Written by Paul Grosch Reviewed By John Shortt

The central arguments of this book by Paul Grosch are that (i) spirit simply denotes ‘the living of a complex life’ (3) and (ii) philosophy is ‘principally, but by no means exclusively, to do with the nature of the spiritual life’ (7).

In the first main section of his book, the author examines in turn four competing views of spirituality (15–61). He welcomes Sandra Schneiders’ view that spirituality should be studied as a separate academic discipline because it separates spirituality from theology but he regrets that she does not accord philosophy more importance among the disciplines that she says contribute to the study of spirituality. Grosch also welcomes Philip Sheldrake’s view that links between spirituality and other disciplines should be recognised but he is unhappy with his continuing to give theology the inside track among them. Grosch agrees with David Hay’s taking a starting-point elsewhere than in theology but he wants to insist that spirituality is primarily social, rather than biological. Grosch approves of the place given by David Carr to philosophical analysis of spirituality but he regrets that he moves from what initially seemed to be a theologically neutral and philosophically rigorous approach to one that is driven by a theological belief.

Grosch then moves to look at philosophy as ‘the spiritual education of the self’ (63–113). He suggests that our view of philosophy is too concerned with ‘the schools and traditions which are its by-product’ (70) and too little with what it is that philosophers actually do. Philosophy’s ‘first-order activities’ (75), he maintains, are spiritual, i.e. they are to do with the living of a complex life. He draws upon Philo’s list of spiritual exercises (research, thorough investigation, reading, listening, attention, self-mastery and indifference to indifferent things) (79) refined by Pierre Hadot into four means of learning (learning to live, learning to die, learning to dialogue and learning to read) (83) and ‘hinted at obliquely’ by Wittgenstein (113). For an analysis of these activities, he draws also upon the work of both Michael Oakeshott and Alasdair Maclntyre.
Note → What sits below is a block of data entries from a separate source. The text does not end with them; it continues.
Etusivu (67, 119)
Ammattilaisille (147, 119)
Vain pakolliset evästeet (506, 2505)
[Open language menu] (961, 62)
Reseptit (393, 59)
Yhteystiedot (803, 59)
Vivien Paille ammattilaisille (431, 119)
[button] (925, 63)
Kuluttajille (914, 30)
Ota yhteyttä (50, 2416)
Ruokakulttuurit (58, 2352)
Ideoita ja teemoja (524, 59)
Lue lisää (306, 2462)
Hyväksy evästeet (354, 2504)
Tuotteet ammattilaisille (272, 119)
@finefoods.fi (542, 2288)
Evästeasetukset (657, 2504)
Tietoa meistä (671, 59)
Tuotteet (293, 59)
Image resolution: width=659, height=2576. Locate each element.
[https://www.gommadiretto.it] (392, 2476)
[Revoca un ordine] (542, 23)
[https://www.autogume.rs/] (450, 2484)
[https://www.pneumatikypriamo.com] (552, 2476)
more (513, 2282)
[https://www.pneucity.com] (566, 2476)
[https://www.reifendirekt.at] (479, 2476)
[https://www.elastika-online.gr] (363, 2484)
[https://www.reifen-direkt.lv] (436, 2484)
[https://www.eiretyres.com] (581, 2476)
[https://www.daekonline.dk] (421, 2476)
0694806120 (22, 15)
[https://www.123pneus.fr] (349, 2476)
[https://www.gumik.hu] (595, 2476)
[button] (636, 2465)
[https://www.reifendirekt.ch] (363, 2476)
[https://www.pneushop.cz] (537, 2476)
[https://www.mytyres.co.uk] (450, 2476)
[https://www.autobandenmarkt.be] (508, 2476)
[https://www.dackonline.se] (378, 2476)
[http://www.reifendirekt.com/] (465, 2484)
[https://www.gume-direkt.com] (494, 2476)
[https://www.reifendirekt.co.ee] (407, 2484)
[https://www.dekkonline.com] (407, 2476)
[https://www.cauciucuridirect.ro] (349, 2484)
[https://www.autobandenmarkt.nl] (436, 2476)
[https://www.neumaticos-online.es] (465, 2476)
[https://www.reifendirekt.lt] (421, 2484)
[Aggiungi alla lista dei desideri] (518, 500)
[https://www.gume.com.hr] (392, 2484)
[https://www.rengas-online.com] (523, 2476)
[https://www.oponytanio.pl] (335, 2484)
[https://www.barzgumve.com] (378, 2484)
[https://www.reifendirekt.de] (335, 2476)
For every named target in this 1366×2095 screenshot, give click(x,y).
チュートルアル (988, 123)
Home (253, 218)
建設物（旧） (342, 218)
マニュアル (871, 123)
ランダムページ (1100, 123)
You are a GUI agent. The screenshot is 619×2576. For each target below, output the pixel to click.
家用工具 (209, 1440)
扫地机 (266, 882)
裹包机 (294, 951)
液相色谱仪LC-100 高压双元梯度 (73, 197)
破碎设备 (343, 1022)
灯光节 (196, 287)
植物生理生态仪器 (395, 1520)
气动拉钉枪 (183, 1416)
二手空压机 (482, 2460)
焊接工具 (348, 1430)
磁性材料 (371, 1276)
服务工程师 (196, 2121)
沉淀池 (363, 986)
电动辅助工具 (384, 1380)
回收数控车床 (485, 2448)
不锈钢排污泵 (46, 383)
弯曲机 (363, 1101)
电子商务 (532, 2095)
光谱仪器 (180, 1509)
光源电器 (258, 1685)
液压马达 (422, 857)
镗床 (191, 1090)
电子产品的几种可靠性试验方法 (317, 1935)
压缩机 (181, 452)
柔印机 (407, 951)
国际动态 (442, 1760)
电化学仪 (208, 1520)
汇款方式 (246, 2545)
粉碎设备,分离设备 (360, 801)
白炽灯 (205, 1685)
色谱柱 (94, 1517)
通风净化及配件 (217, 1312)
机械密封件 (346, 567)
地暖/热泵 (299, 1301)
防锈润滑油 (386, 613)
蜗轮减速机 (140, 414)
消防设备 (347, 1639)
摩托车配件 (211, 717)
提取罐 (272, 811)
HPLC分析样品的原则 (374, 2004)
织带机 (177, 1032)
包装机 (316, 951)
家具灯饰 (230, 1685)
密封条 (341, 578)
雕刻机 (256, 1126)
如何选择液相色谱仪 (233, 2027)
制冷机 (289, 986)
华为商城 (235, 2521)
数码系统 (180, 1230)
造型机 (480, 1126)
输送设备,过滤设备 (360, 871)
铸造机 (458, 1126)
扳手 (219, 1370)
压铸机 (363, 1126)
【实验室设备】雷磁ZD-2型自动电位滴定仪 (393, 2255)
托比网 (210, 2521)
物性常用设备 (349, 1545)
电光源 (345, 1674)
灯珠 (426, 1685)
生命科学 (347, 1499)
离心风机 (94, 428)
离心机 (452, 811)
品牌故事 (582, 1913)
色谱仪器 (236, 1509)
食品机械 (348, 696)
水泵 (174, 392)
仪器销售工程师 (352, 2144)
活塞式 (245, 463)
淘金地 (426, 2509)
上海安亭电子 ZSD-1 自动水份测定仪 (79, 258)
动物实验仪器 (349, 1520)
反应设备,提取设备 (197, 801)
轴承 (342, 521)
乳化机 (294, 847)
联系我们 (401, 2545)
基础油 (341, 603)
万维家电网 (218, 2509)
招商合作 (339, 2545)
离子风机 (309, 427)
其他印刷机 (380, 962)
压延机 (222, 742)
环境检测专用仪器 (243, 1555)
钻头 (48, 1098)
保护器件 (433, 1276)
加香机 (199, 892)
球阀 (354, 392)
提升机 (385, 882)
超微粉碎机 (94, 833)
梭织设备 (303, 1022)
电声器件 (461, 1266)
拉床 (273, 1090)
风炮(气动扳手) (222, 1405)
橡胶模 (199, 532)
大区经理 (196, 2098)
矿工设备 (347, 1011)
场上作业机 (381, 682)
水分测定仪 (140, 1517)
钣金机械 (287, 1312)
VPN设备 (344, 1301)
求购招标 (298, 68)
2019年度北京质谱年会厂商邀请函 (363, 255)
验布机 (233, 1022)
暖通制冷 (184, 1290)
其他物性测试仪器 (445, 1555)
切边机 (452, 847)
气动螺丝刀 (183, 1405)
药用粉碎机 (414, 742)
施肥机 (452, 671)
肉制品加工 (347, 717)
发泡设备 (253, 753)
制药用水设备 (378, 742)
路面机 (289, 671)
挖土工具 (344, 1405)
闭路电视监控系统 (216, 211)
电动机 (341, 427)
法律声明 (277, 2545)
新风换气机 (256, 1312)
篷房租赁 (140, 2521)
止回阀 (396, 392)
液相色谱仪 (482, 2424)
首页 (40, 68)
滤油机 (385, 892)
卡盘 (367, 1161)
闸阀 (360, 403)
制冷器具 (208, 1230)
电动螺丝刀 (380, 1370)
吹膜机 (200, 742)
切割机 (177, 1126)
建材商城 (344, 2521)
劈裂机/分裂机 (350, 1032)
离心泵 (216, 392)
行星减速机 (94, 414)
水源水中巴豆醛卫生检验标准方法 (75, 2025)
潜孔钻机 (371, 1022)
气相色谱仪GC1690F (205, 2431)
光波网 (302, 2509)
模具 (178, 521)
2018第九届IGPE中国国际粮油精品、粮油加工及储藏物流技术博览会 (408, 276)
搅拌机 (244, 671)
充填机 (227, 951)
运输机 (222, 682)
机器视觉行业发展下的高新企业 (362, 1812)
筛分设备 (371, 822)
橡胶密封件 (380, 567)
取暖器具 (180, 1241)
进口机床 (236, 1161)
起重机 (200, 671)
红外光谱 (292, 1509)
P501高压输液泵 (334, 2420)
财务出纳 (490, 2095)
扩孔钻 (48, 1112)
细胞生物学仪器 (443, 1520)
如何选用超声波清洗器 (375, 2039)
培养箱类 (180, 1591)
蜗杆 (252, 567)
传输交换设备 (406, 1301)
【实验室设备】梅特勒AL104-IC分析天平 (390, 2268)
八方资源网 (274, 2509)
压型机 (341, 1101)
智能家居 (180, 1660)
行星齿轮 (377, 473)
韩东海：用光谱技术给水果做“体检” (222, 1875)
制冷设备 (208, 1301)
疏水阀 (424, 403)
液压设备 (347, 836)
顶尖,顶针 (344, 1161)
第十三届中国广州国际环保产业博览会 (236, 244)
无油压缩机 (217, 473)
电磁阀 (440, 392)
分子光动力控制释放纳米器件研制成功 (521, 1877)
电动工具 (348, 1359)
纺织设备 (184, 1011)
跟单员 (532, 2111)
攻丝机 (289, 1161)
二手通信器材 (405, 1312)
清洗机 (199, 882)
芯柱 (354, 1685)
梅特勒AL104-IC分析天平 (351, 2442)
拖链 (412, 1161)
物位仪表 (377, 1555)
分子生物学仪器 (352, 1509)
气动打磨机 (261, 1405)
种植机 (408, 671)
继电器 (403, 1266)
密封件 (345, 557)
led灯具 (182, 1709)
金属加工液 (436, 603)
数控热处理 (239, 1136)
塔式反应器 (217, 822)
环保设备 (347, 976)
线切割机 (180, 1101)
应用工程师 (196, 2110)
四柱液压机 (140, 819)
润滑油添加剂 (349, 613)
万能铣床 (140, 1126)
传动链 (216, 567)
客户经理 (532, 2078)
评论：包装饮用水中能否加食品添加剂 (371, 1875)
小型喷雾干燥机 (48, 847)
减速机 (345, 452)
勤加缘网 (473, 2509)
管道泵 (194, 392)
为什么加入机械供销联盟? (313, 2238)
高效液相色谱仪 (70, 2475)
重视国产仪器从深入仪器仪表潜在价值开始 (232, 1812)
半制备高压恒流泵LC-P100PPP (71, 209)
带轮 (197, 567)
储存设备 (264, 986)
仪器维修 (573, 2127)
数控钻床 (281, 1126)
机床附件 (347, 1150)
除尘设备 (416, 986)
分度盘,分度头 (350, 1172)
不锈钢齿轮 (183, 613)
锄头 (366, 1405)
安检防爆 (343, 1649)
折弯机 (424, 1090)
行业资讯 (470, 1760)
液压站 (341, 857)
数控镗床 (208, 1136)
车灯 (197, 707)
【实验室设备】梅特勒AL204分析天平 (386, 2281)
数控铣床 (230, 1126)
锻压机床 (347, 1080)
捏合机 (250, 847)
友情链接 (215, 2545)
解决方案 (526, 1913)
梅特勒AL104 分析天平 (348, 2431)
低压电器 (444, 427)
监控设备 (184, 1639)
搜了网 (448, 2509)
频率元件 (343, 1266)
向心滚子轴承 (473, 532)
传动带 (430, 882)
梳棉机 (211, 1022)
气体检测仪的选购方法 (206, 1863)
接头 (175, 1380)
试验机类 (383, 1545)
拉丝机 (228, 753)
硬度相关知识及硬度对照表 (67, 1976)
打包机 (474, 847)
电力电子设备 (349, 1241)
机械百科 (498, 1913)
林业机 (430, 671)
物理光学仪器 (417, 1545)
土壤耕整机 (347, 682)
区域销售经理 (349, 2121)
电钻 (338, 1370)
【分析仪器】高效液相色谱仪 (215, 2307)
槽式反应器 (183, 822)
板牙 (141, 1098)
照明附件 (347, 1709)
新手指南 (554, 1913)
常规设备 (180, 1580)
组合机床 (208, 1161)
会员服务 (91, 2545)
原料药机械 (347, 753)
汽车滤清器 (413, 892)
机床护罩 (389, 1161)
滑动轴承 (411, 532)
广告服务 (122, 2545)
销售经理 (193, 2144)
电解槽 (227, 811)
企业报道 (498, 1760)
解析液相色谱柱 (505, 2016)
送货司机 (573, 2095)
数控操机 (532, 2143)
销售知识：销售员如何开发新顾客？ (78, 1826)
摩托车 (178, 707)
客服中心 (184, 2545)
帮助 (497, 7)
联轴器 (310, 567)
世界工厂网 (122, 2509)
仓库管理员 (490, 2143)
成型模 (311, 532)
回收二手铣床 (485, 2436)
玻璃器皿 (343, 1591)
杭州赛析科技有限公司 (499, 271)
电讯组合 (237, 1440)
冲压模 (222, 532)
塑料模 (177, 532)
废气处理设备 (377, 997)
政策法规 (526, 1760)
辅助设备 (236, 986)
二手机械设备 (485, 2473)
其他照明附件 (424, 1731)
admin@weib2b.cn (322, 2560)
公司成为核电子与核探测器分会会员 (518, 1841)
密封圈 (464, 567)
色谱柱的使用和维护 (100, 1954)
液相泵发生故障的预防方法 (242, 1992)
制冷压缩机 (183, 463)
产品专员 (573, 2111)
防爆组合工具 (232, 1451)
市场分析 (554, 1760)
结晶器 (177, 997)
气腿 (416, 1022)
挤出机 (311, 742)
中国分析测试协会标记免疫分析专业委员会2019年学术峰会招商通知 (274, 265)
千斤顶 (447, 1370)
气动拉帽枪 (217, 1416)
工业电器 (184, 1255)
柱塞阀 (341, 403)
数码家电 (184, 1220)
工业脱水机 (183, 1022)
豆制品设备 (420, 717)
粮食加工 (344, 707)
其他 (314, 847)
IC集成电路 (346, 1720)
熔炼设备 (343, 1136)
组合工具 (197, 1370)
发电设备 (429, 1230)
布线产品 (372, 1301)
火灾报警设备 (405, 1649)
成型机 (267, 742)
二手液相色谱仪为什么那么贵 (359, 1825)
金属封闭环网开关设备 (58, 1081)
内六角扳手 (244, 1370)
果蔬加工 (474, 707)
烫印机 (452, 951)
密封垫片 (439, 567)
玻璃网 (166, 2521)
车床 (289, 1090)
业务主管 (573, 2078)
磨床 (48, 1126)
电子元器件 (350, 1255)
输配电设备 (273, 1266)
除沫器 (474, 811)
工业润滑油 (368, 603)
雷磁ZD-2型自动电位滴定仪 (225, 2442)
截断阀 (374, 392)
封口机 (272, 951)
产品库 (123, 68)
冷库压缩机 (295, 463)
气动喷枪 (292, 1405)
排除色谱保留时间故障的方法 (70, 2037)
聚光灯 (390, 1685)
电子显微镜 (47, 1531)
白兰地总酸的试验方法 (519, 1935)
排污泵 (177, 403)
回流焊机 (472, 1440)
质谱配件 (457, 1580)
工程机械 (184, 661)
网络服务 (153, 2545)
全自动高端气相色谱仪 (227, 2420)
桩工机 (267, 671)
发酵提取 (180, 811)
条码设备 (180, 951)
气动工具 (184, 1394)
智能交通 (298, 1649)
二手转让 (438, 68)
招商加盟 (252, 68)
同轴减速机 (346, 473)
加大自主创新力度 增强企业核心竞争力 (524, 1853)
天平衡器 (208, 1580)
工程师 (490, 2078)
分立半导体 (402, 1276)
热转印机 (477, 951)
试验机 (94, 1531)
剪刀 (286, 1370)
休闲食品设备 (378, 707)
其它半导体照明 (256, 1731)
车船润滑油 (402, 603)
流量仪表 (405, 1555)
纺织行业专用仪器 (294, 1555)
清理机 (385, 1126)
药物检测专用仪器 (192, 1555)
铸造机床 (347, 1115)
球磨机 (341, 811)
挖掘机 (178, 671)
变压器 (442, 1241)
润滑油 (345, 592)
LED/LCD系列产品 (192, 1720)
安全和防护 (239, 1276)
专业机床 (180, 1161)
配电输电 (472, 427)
But the philosopher upon whom Grosch relies most is George Santayana and the third and final main section of his book is entitled ‘Santayana and the Philosophical Nature of Spirit’ (115–65). Santayana was firmly committed, Grosch argues, to a monism that holds there is only one substance in the cosmos and that substance is matter (130). Grosch goes on to suggest that Santayana can be seen as ‘the first twentieth-century postmodernist, demonstrating a justifiable “incredulity towards metanarratives” some forty-four years before Lyotard did’ (144). It is from Santayana that Grosch draws his closing definition of the purpose of philosophy: ‘to refine the spiritual realm of our existence, not some other-worldly self or arena, but the ultimate and realisable expression of our material being’.

This book is both wide-ranging and rigorous. It is refreshing to see philosophy called back from abstract logical analysis to a focus on the big issues of living and dying. It is also good to find an emphasis on the multi-disciplinary nature of the study of spirit, an opposition to various forms of reductionism and a recognition of the wholeness of the human person. Throughout the book however there seems to be a hostility to theology that is rooted in a materialism that fiercely opposes all talk of afterlife and seems to ignore the possibility of bodily resurrection. It is therefore surprising to find the book ending with strong commendation of Parker J. Palmer’s view of education as spiritual formation through spiritual disciplines. Grosch allows that Palmer is ‘avowedly more religious than Santayana’ but, he insists, ‘the message is still the same’ (173). To those of us who see Palmer’s Quaker Christian faith to be everywhere the substratum of his view of education, it is very hard to see his message to be ‘the same’ as that of Santayana or of Grosch himself. Only by reducing prayer and other spiritual disciplines to activities that have no reference to a specific God can this move be made and that is surely another form of reductionism.

One closing remark: it is surprising to find in these days of the word-processor such a profusion of typographical errors in a single volume.